Tools like Stryker (JavaScript/TypeScript), mutmut (Python), and pitest (Java) are mature and practical. Running them on your most critical modules — even quarterly — reveals exactly where your test suite is theatrical rather than useful.
This matters especially for AI-generated tests. An LLM will happily produce a test suite with 95% line coverage that catches almost nothing, because it optimizes for the superficial pattern of “code that looks like tests” rather than the deeper pattern of “assertions that constrain behavior.” Mutation testing catches this.
TDD in the Age of AI
Test-driven development — write the test first, watch it fail, make it pass — was already controversial in 2019. In 2026, it’s been reshaped but not replaced.
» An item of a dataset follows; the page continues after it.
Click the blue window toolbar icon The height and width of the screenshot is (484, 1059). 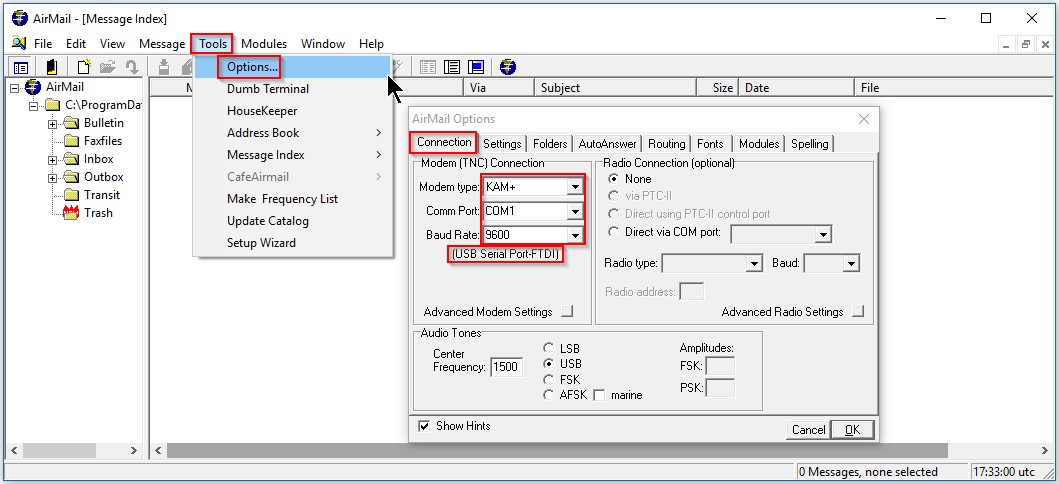point(476,67)
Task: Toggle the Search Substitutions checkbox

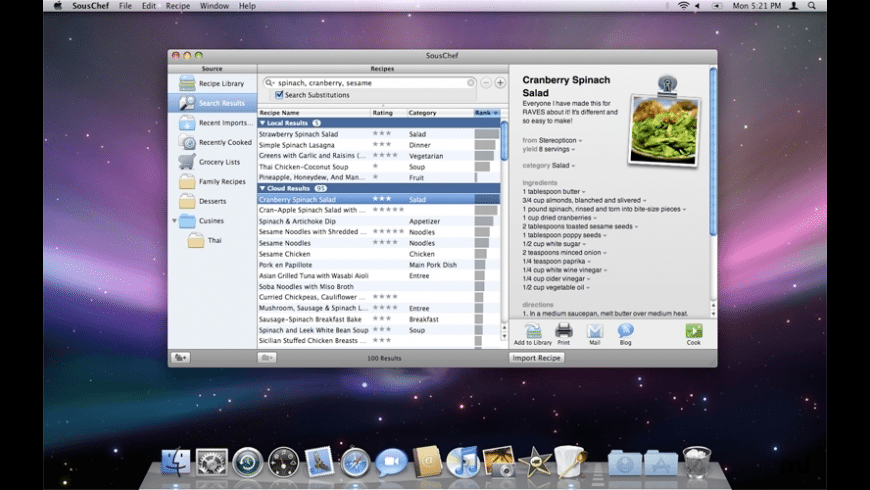Action: point(279,95)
The classic TDD cycle assumed a human writing both tests and implementation, alternating in tight loops. With AI, a more effective pattern has emerged: specification-driven generation.
You write the tests first — or more precisely, you write the specifications as tests. What should this function accept? What should it return? What are the error cases? Then you hand those tests to an AI and say: make these pass.
This is TDD on steroids. The AI generates an implementation that satisfies your contracts, and you review it. If the implementation looks wrong despite passing tests, your tests are incomplete — add more. If it looks right, you’ve just built a verified component in minutes instead of hours.
The human remains the designer. The AI is the builder. The tests are the blueprint. This workflow only works if the tests exist before the implementation. Otherwise, you’re back to generating code and then generating tests that confirm what the code already does — which is circular and catches nothing.
What I’d Tell My 2019 Self
Seven years ago, I ended the original article by arguing that unit tests serve as documentation and that TDD helps maintain low coupling. Both still true. But I was too defensive about it. I spent too much energy justifying tests at all, rather than talking about how to test well.
Here’s what I know now that I didn’t know then:
The cost of writing tests is no longer the bottleneck. AI eliminated it. The cost is now in designing the right tests — choosing what to assert, which edge cases matter, where to draw the boundary between unit and integration.
Coverage is a vanity metric. Mutation score is a quality metric. Chase the latter.
Mocking is a design smell, not a testing strategy. If you need to mock ten dependencies to test one function, the function is doing too much. Fix the design, don’t duct-tape the test. The original article was right that coupling matters — but I’d go further now: excessive mocking is a sign you’re testing the wrong way, not that you need more mocks.
The best test suite is the one your team actually runs. Speed matters. Flaky tests get ignored. A fast, reliable suite of 200 tests beats a comprehensive but flaky suite of 2,000 every time.
Write tests for the code that scares you. The function with six nested conditions? Test it. The billing calculation? Test it. The straightforward getter? Don’t.
Unit tests aren’t about proving your code is correct. They never were. They’re about catching the moment it stops being correct — whether the change came from a human, an AI, or a 3 AM hotfix pushed by someone who “just needed to fix one thing.”
In the AI era, that catching matters more than ever. Write the tests. Let the machines write the code.